**Records from a dataset**
____________________
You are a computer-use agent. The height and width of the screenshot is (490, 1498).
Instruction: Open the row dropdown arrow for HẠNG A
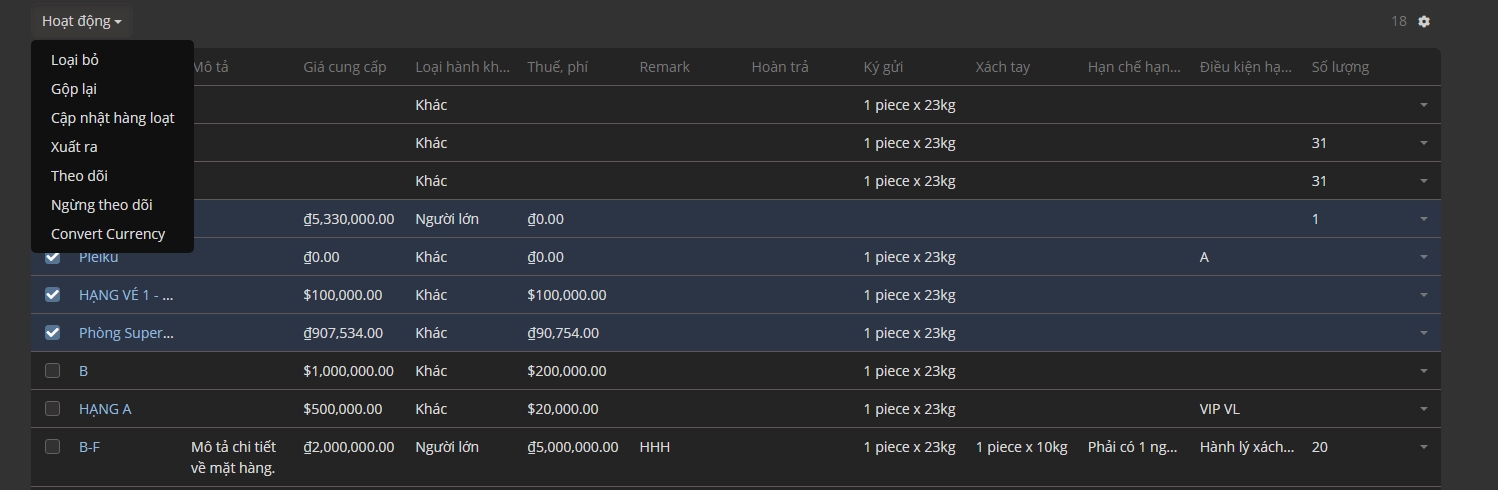click(1424, 409)
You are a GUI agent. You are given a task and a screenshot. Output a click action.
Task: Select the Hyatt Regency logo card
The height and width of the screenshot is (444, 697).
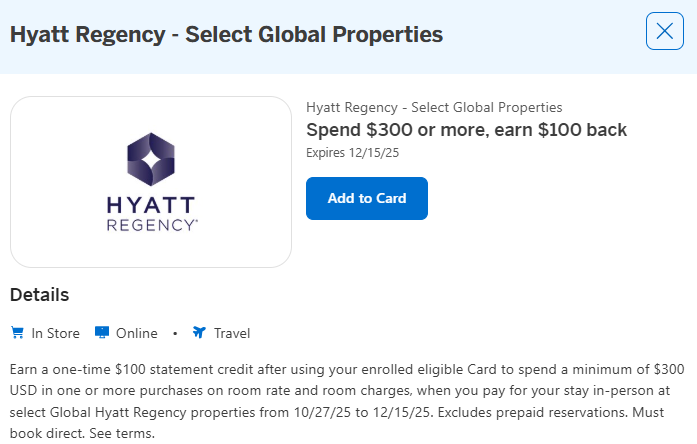pos(151,182)
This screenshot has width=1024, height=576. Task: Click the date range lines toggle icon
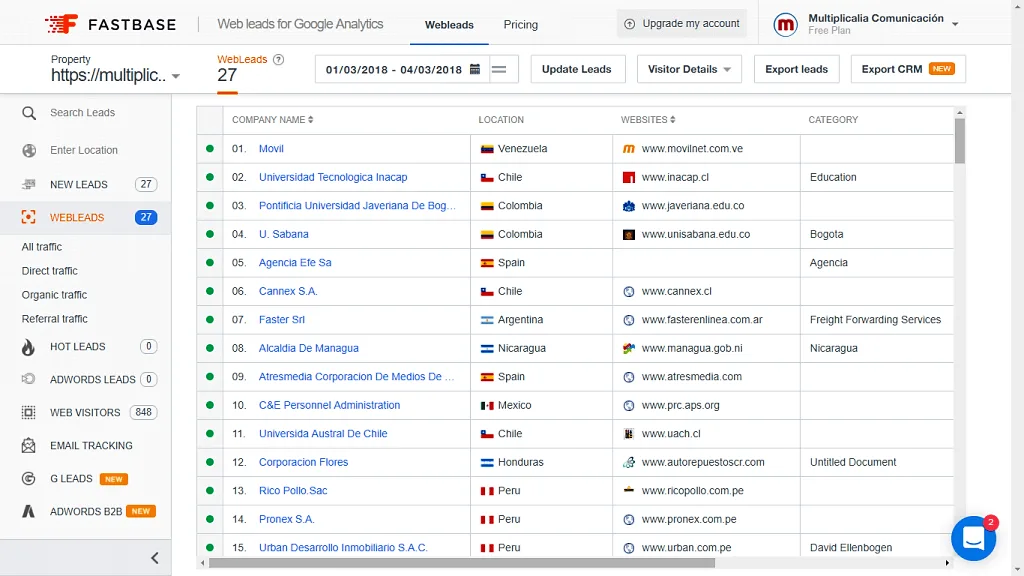point(499,69)

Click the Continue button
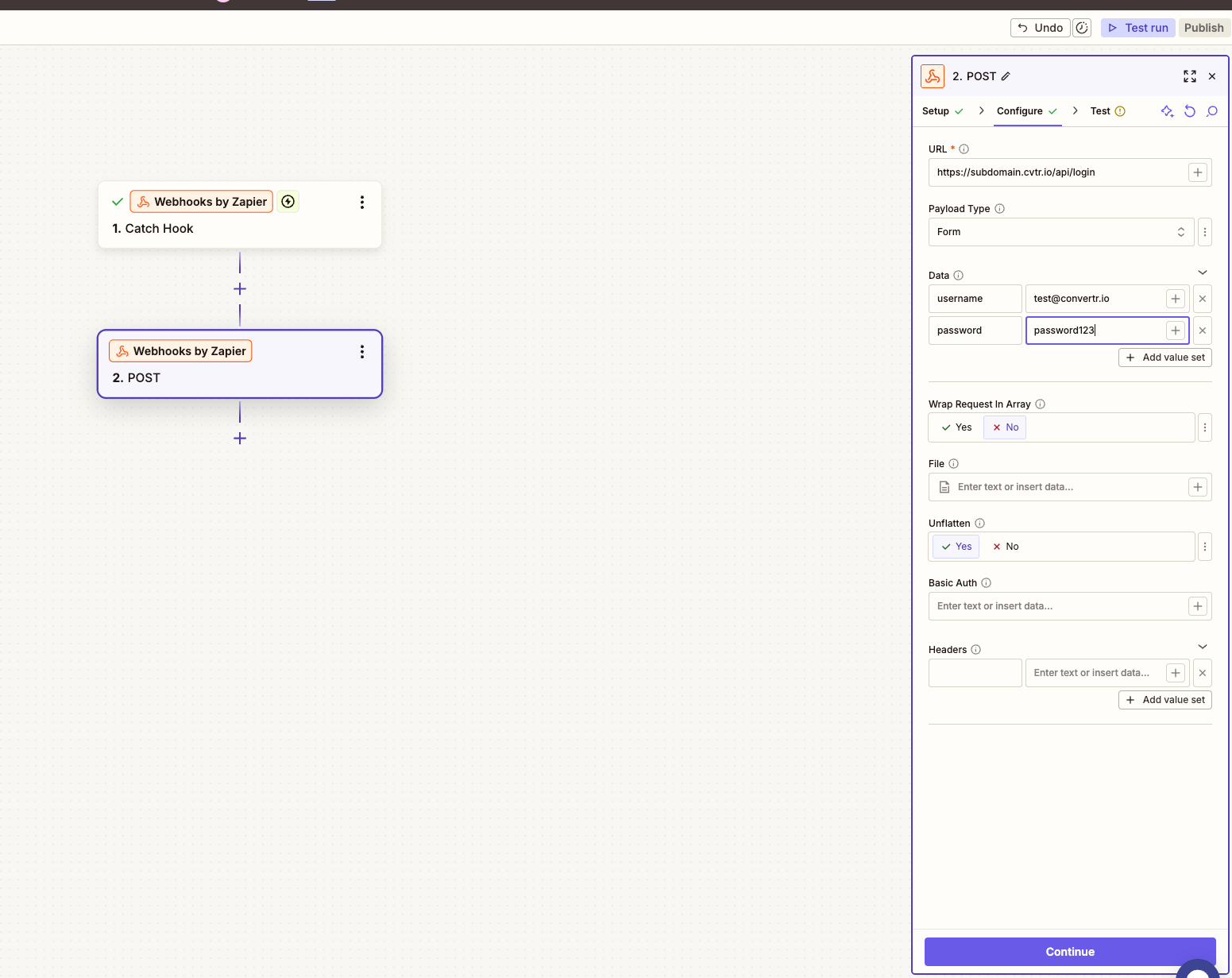pos(1070,951)
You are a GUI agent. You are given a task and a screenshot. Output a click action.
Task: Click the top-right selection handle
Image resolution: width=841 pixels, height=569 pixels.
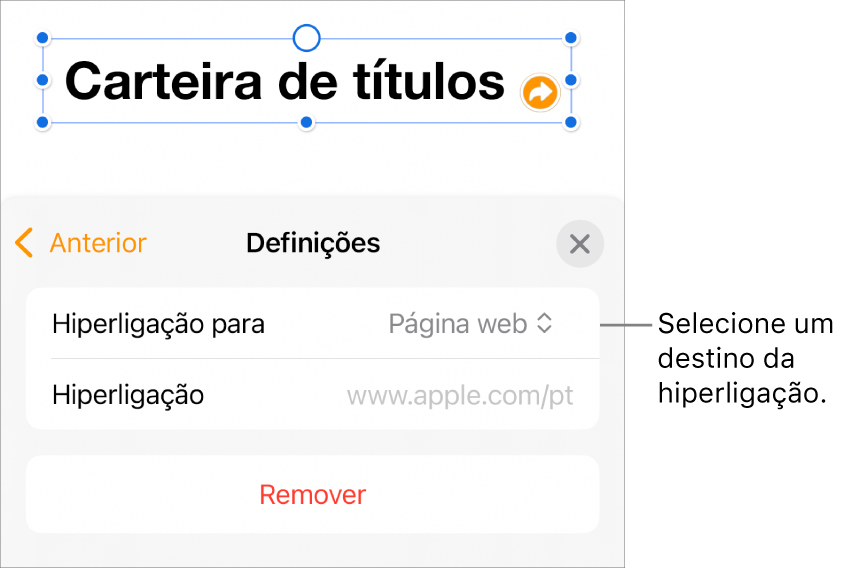tap(571, 38)
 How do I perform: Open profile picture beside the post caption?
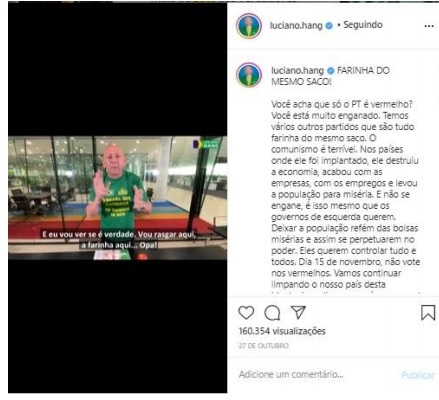pyautogui.click(x=249, y=75)
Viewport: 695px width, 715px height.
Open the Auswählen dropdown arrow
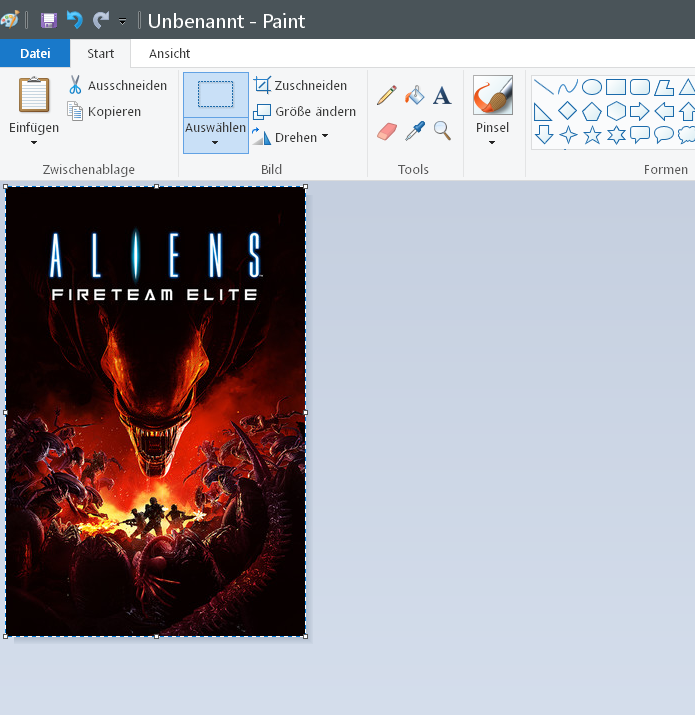tap(215, 142)
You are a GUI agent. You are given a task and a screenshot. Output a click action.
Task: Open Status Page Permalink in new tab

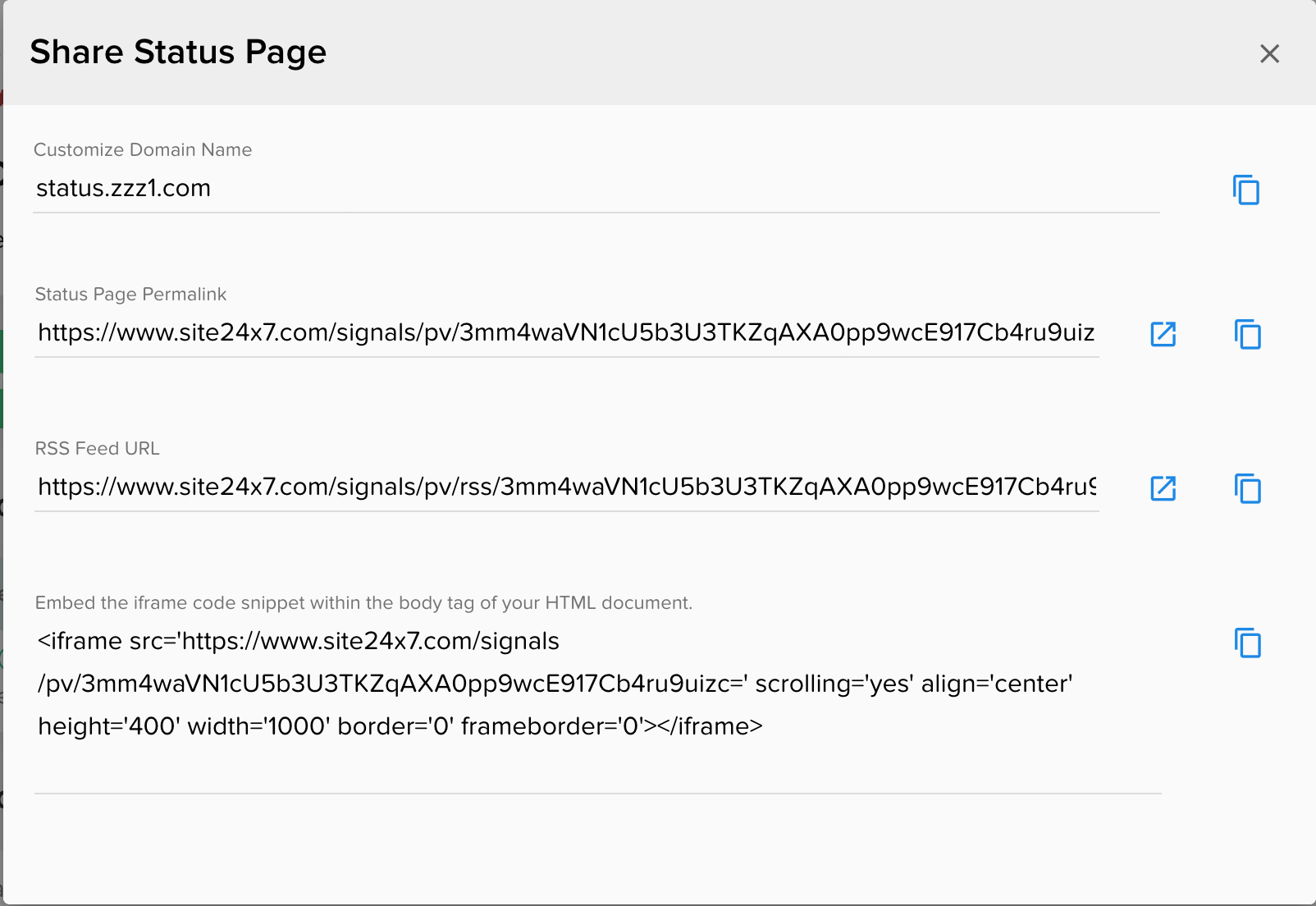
____________________
**Your assignment**
Each of the entries above must be copied exactly, but the pictures stay out.

**Your response**
You are a computer-use agent. The height and width of the screenshot is (490, 1498).
Instruction: Open the row dropdown arrow for HẠNG A
click(1424, 409)
You are a GUI agent. You are given a task and a screenshot. Output a click action.
Task: Select the Hyatt Regency logo card
The height and width of the screenshot is (444, 697).
pos(151,182)
This screenshot has width=1024, height=576. Task: Click the date range lines toggle icon
point(499,69)

Click the Continue button
pos(1070,951)
You are a GUI agent. You are given a task and a screenshot. Output a click action.
Task: Click the top-right selection handle
Image resolution: width=841 pixels, height=569 pixels.
tap(571, 38)
 How do I perform: Open profile picture beside the post caption?
pyautogui.click(x=249, y=75)
Viewport: 695px width, 715px height.
Open the Auswählen dropdown arrow
tap(215, 142)
You are a GUI agent. You are given a task and a screenshot. Output a click action.
Task: Open Status Page Permalink in new tab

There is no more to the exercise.